首相の賭けを後押ししたのは甘い判断と過信だった。ネタニヤフ政権は「ハマスには大規模な攻撃を仕掛ける力はない」と誤った判断をし、仮に攻撃に出ても、ガザとの境界に設置した最新鋭の監視装置で事前に探知し、阻止できるとの過信を抱いた。ハマスによる攻撃の可能性があるとの情報さえ無視した。
現実味帯びる「戦争引き延ばし」
21年に短期間政権の座にあったベネット政権当時、特務機関モサドの長官らがカタール外交官のガザ入りに強く反対し、国連がカタール外交官に代わってカタール資金で燃料などを直接購入するやり方に変更された。

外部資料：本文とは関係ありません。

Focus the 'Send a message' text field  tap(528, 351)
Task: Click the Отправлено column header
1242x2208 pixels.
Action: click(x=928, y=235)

この時の援助額は月3000万ドルに膨れ上がっており、すでにハマスは十分な資金を蓄積、イスラエル攻撃の爪を研ぎ始めていたとみられている。
ネタニヤフ首相がハマスを育成してきたのではないか、との疑惑に対し、首相は「馬鹿げた話だ」と一蹴している。だが、現実としてカタール資金をガザに流入させることを容認した決断がハマスを強力な組織にのし上げたことは確かだ。首相の賭けは失敗し、その代償はあまりに大きい。
首相にふさわしいのは誰かという最近の世論調査によると、ネタニヤフ氏はトップのガンツ元国防相に大差を付けられ、政治生命は消えかかっている。「ネタニヤフにとって唯一生き残る道は戦争をできるだけ引き延ばすしかない」(ベイルート筋)という見方が現実味を帯びてきた。